What you will do
[a] Answer each question from the article on the Bali deportation, one answer per line:
(i) In what year did Gray and her partner move to Indonesia?
(ii) What position does Jamaruli Manihuruk hold?
(iii) Since what date has Indonesia temporarily restricted foreigners from entering the country?
[b] Reproduce word for word the passage of the article on the Bali deportation starting at "Former Los Angeles" and ending at "and Human Rights.".

Excerpt to read
——————————

Former Los Angeles resident and graphic designer Kristen Antoinette Gray is being deported from Bali over her viral tweets that celebrated the Indonesian resort island as a low-cost, LGBTQ-friendly place for foreigners to live.
Gray, a travel influencer and her partner, Saundra Michelle Alexander, moved to the south-east Asian country in 2019 as so-called “digital nomads” after booking one-way flights and wound up staying through the COVID-19 pandemic. Her posts on Twitter, comparing the costs of living in Los Angeles to Bali began to go viral in Indonesia. “I was paying $1,300 for my LA studio. Now I have a treehouse for $400,” one of Gray’s tweets said.
Her posts were considered to have “disseminated information disturbing to the public,” which is the basis for her deportation, said Jamaruli Manihuruk, chief of the Bali regional office for the Ministry of Law and Human Rights.
Many Indonesian social media users were furious that she was showing off living and working in Bali without a proper business visa.
“I am not guilty,” Gray told reporters after Indonesian immigration officials announced her deportation. “I have not overstayed my [tourist] visa. I am not making money in Indonesian rupiah. I put out a statement about LGBT, and I am deported because of LGBT.”
Homosexuality is largely frowned upon in Indonesia, the world’s most populous Muslim-majority nation, and LGBTQ people can face social and legal discrimination.
Gray and Alexander, are currently in immigration detention while waiting for a flight to the United States.
Indonesia has temporarily restricted foreigners from coming to the country since Jan. 1 to control the spread of COVID-19, and public activities have been restricted on Java and Bali islands.

——————————

Data listing

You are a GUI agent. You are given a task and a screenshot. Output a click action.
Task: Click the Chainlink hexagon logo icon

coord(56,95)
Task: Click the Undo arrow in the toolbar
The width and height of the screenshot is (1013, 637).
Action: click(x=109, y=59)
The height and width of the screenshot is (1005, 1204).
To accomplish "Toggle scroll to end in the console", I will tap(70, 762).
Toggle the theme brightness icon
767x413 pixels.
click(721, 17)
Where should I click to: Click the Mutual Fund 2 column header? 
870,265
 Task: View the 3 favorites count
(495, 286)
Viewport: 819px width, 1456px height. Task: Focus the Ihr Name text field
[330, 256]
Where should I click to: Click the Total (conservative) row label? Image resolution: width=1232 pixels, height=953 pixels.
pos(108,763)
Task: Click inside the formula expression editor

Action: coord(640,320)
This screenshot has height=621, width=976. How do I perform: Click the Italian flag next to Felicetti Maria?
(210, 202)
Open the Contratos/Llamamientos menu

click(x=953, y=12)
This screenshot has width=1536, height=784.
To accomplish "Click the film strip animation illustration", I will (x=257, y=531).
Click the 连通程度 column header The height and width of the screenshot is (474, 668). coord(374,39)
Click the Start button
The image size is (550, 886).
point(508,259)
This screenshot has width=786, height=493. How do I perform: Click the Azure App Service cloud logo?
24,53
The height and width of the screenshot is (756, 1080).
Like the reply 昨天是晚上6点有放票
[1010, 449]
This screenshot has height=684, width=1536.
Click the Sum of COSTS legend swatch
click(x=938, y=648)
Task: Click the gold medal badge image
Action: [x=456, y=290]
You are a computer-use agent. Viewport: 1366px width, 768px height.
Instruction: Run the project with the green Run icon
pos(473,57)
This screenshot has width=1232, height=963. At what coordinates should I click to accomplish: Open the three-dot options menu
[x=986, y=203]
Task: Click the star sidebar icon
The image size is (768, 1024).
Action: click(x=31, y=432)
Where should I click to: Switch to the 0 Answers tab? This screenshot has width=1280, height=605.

——————————

Results of the exercise
[a]
(i) 2019
(ii) Chief of the Bali regional office for the Ministry of Law and Human Rights
(iii) Jan. 1

[b]
Former Los Angeles resident and graphic designer Kristen Antoinette Gray is being deported from Bali over her viral tweets that celebrated the Indonesian resort island as a low-cost, LGBTQ-friendly place for foreigners to live.
Gray, a travel influencer and her partner, Saundra Michelle Alexander, moved to the south-east Asian country in 2019 as so-called “digital nomads” after booking one-way flights and wound up staying through the COVID-19 pandemic. Her posts on Twitter, comparing the costs of living in Los Angeles to Bali began to go viral in Indonesia. “I was paying $1,300 for my LA studio. Now I have a treehouse for $400,” one of Gray’s tweets said.
Her posts were considered to have “disseminated information disturbing to the public,” which is the basis for her deportation, said Jamaruli Manihuruk, chief of the Bali regional office for the Ministry of Law and Human Rights.